The TRS R consists of the following rules:

minus(minus(x)) → x
minus(+(x, y)) → *(minus(minus(minus(x))), minus(minus(minus(y))))
minus(*(x, y)) → +(minus(minus(minus(x))), minus(minus(minus(y))))
f(minus(x)) → minus(minus(minus(f(x))))

Q is empty.
We have to consider all minimal (P,Q,R)-chains.
The TRS P is empty. Hence, there is no (P,Q,R) chain.

↳ QTRS

  ↳ DependencyPairsProof

    ↳ QDP

      ↳ DependencyGraphProof

        ↳ AND

          ↳ QDP

          ↳ QDP

            ↳ QDPOrderProof

Q DP problem:
The TRS P consists of the following rules:

F(minus(x)) → F(x)

The TRS R consists of the following rules:

minus(minus(x)) → x
minus(+(x, y)) → *(minus(minus(minus(x))), minus(minus(minus(y))))
minus(*(x, y)) → +(minus(minus(minus(x))), minus(minus(minus(y))))
f(minus(x)) → minus(minus(minus(f(x))))

Q is empty.
We have to consider all minimal (P,Q,R)-chains.
We use the reduction pair processor [15].
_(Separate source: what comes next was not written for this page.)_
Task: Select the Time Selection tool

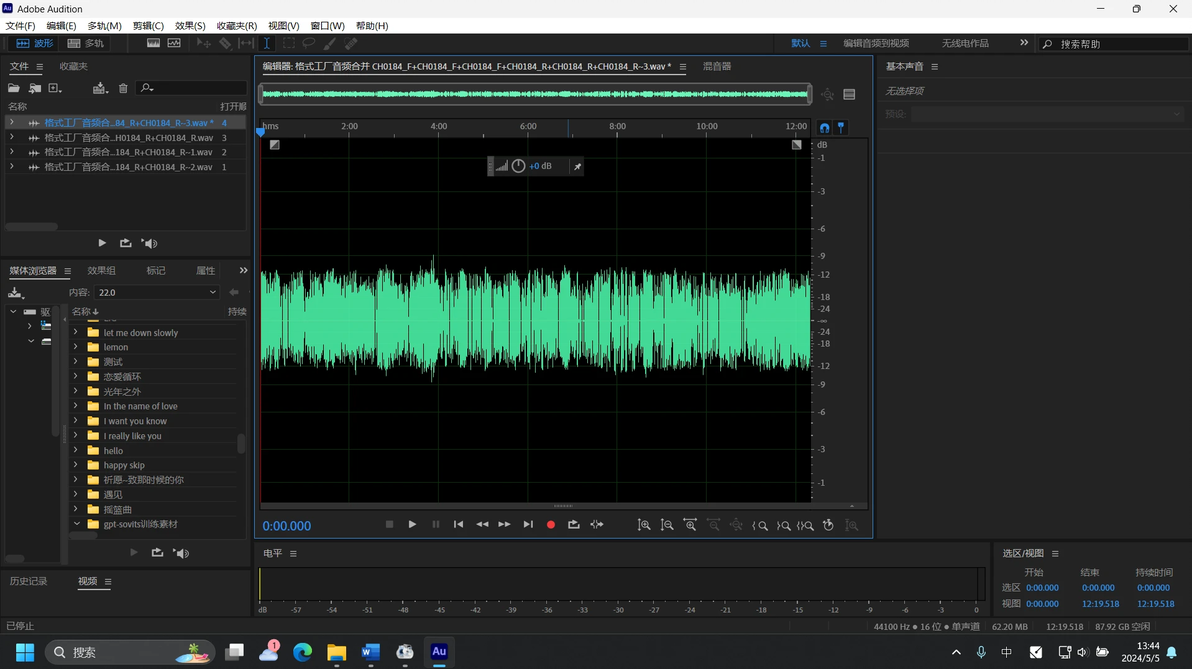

The following pairs can be oriented strictly and are deleted.

F(minus(x)) → F(x)

The remaining pairs can at least be oriented weakly.
none
Used ordering: Polynomial interpretation [25,35]:

POL(minus(x₁)) = 1 + (4)x_1
POL(F(x₁)) = (4)x_1

The value of delta used in the strict ordering is 4.
The following usable rules [17] were oriented: none

↳ QTRS

  ↳ DependencyPairsProof

    ↳ QDP

      ↳ DependencyGraphProof

        ↳ AND

          ↳ QDP

          ↳ QDP

            ↳ QDPOrderProof

              ↳ QDP

                ↳ PisEmptyProof

Q DP problem:
P is empty.
The TRS R consists of the following rules:

minus(minus(x)) → x
minus(+(x, y)) → *(minus(minus(minus(x))), minus(minus(minus(y))))
minus(*(x, y)) → +(minus(minus(minus(x))), minus(minus(minus(y))))
f(minus(x)) → minus(minus(minus(f(x))))

Q is empty.
We have to consider all minimal (P,Q,R)-chains.
The TRS P is empty. Hence, there is no (P,Q,R) chain.